Response by Deputy Minister

The Deputy Minister replied that government reconfiguration had to be done by December 2019. The placement of staff, training and retraining would be a major activity. She herself was willing to be subjected to a lifestyle audit. The overpricing of consultants contributed to the cost of doing business in the public sector. Legislation had to be in place when new State-Owned Enterprises (SOEs) were created. In the interest of skills transfer, she advised that junior personnel could brief Parliament, provided that it was in the presence of the DG. She noted that staff took sick leave, sleep in a hospital for three days, and then claim money from medical aid, thus abusing medical schemes. When those people became really ill, the money would have been used up.

Response by the DG

Prof Levin responded that restructuring had to be undertake in terms of the Labour Relations Act. Concerning reskilling and retooling, the intention was for a productivity and effectiveness drive to transform The Public Service. The values of public administration were set out in chapter 10 of the Constitution and had to be applied State-wide. Duplication had to be eliminated. 80 percent of the Public Service consisted of Police, Health and Education, and it was not advisable to weed those services out.

It had become fashionable to create new agencies. In Slovenia that was counteracted by setting a state-wide wage and a common framework for all entities. The effectiveness of the State had to be enhanced. The budget could be reprioritised in terms of the PAMA, in relation to all three spheres of government. A key lever of economic transformation was the curbing of wastages through procurement. The Department of Trade and Industry promoted localisation, as well as the Treasury through the Chief Procurement Officer, but that did not solve the problem. The State cell phone bill amounted to R5 billion. There had to be value for money in transversal contracts. Behaviour in the public service had to be reconfigured to avoid paralysis.
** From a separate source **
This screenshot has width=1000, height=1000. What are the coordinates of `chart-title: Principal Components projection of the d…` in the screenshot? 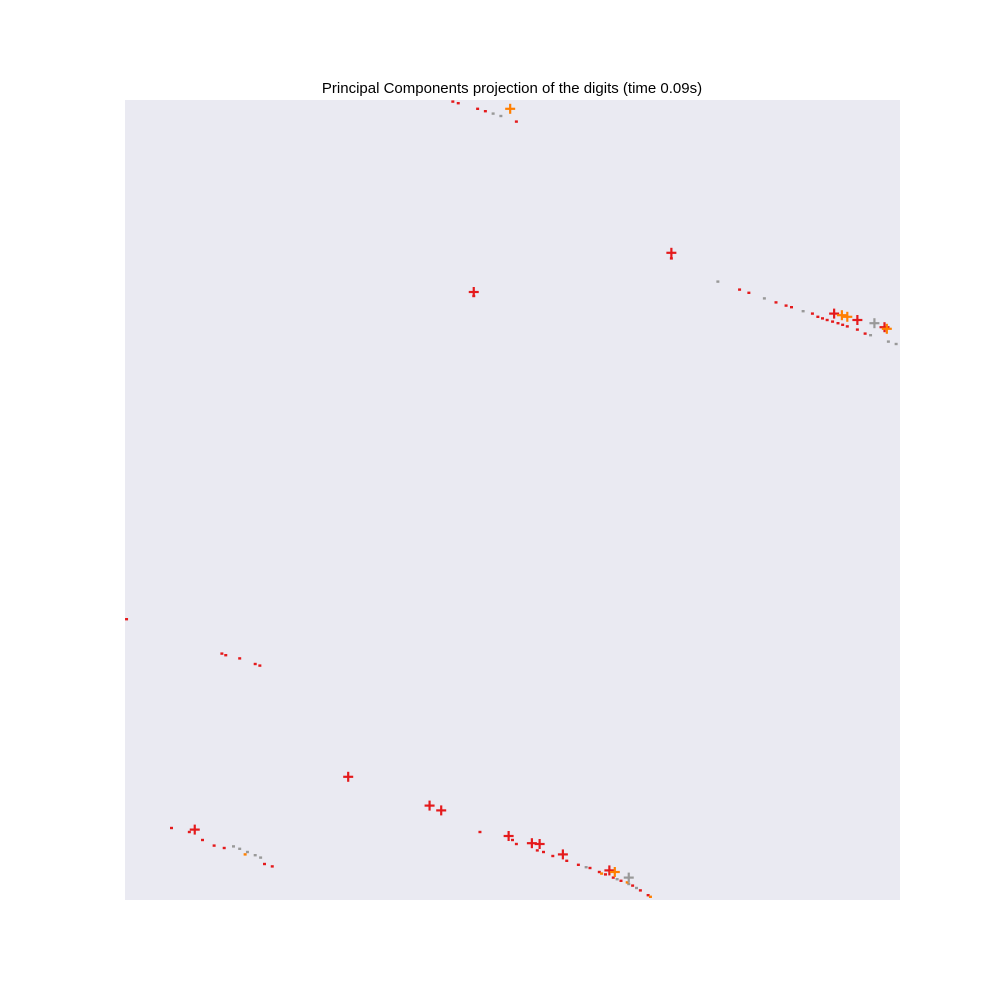 It's located at (512, 88).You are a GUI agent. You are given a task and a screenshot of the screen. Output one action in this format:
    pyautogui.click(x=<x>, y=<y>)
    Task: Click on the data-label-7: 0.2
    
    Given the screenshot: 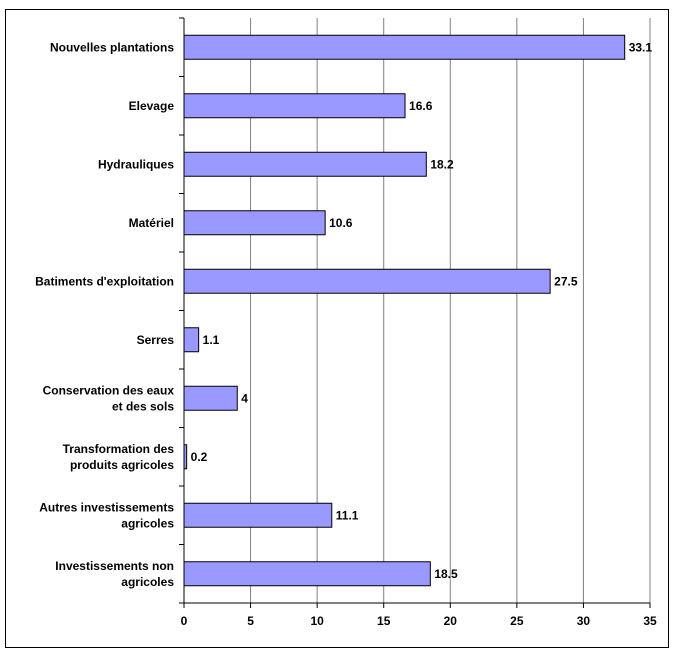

Reorganisation was possible and was driven by the Presidency. Frontline staff had to have adequate capability; it was not enough to simply have warm bodies in place. The PAMA granted opportunities as it allowed transfer of staff.

The GEHS was a macro benefit but the question was how to ensure that public services got the best rates. Some public servants needed help with debt rehabilitation to access loans. National Treasury (NT) was responsible for ICT and the Integrated Financial Management Systems (IFMS). DPSA also dealt with digitalisation. DPSA engaged with Cooperative Government and Traditional Affairs about CDWP. The Department of Cooperative Governance and Traditional Affairs (CoGTA) had been paralysed due to contestation around procurement. Legal costs were run up because of abuses and cases were kept alive. There was abuse of special leave. It was not appropriate when dealing with cases of suspension.

Closing remarks

The Chairperson announced that adoption of the Committee minutes would have to stand over until the following meeting. There were Steinhoff meetings on 4 September 2019 to which MPs were invited. He advised that all parties send one Member only, so that Committee activities would not be disturbed.